Le documentaire est plutôt bien construit dans sa structure, avec un vrai/faux suspens en première partie (si l'on ne sait pas que l'ascension de 2008 fut un échec), un segment intermédiaire permettant d'appréhender les personnalités individuelles du groupe, pour terminer sur la seconde tentative de 2011. Entre temps, on a parcouru un bon bout de chemin avec eux, on a un peu cerné les enjeux d'une telle épreuve. Il est question de sports extrêmes et la mort fait à ce titre partie de cet univers : Jimmy Chin rappelle ainsi l'ironie de l'histoire qui rendit célèbre Conrad Anker, comptant parmi les alpinistes les plus talentueux de sa génération. Il devint une célébrité mondiale le jour où il retrouva par hasard le corps de George Mallory, enterré près de l'Everest depuis les années 1920, sans aucune corrélation avec ses exploits d'alpiniste chevronné.

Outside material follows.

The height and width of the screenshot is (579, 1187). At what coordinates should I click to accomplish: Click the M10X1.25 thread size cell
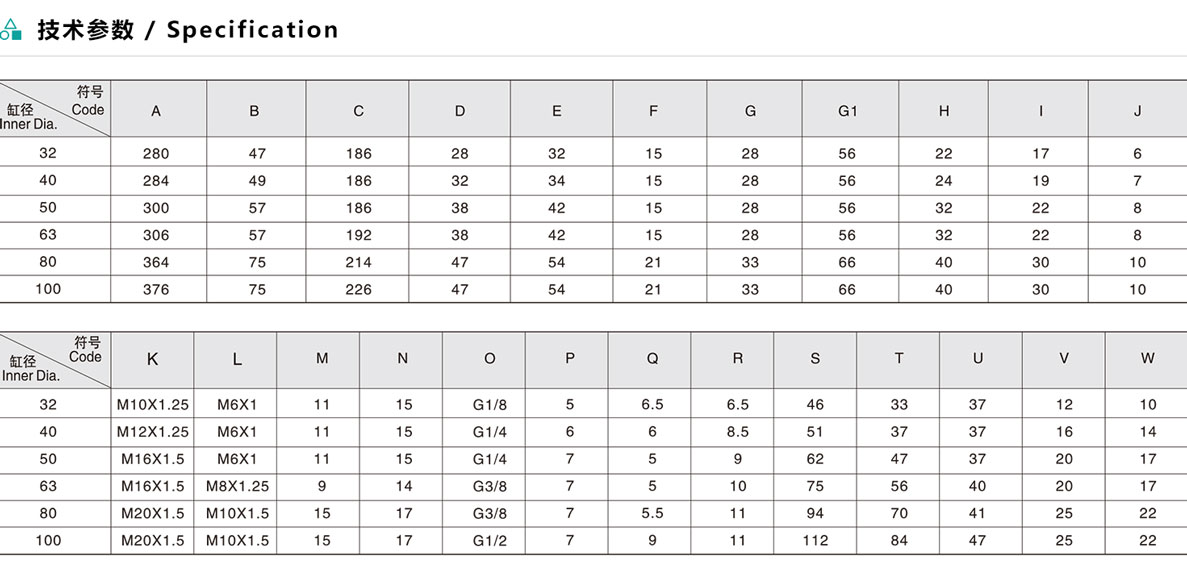(x=153, y=405)
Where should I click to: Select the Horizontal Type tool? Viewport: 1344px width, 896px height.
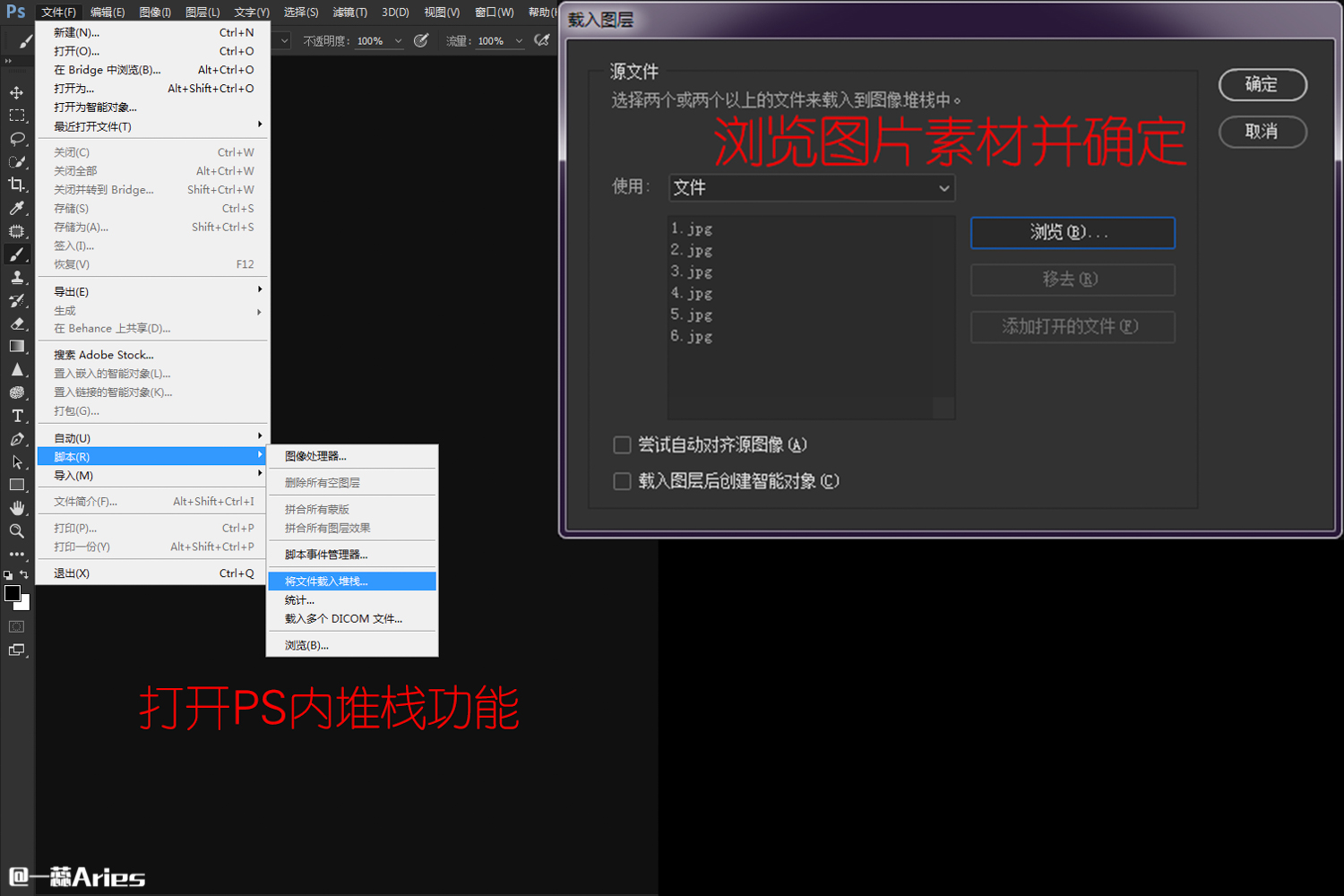(x=16, y=416)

Mais on dépasse très souvent le strict cadre de l'exploit sportif, bien évidemment. Mallory répondait aux personnes qui lui demandaient en son temps pourquoi il faisait ça : "because it's there". Il me semble que ce Meru apporte des éléments de réponse permettant de mieux comprendre les motivations (contrastées) des trois personnages, entre la beauté à couper le souffle des paysages de haute montagne et la volonté de transmettre une passion autant qu'un savoir-faire d'artisan montagnard, en passant par les revanches personnelles qui fonctionnent comme autant de carburant à la motivation : rappelons que suite à leur première tentative, Renan Ozturk s'est tout de même ouvert le crâne et cassé plusieurs vertèbres lors d'une descente en ski et que Jimmy Chin a survécu à une énorme avalanche. Ils ont tous les deux suivi une rééducation intense, physique pour le premier, psychologique pour le second… avant de décider de retenter l'ascension du Meru en 2011. De vraies têtes carbonisées. La réalité offre décidément des scénarios qui dépassent de loin la fiction. Et pourtant, de toute cette folie émerge beaucoup de respect, de conscience du danger et de confiance fondamentale à placer en ses coéquipiers. L'immersion du point de vue, capté à travers des caméras embarquées par Jimmy Chin lorsqu'il ne grimpait pas, donne accès à tout cela, à la tension teintée de joie et de rage alors que les alpinistes gravissent les derniers mètres qui les séparent du sommet ainsi que les moments à l'intérieur de la tente à déguster un petit bout de fromage rôti au feu de réchaud. Si l'on omet la musique ostensiblement larmoyante à de nombreuses reprises (les images se suffisent à elles-mêmes bordel !), l'incroyable obstination de ces trois trompe-la-mort trouve progressivement son sens, tout au long du film, et sa consécration au sommet donne sans doute autant de frissons que les moments les plus périlleux de l'ascension.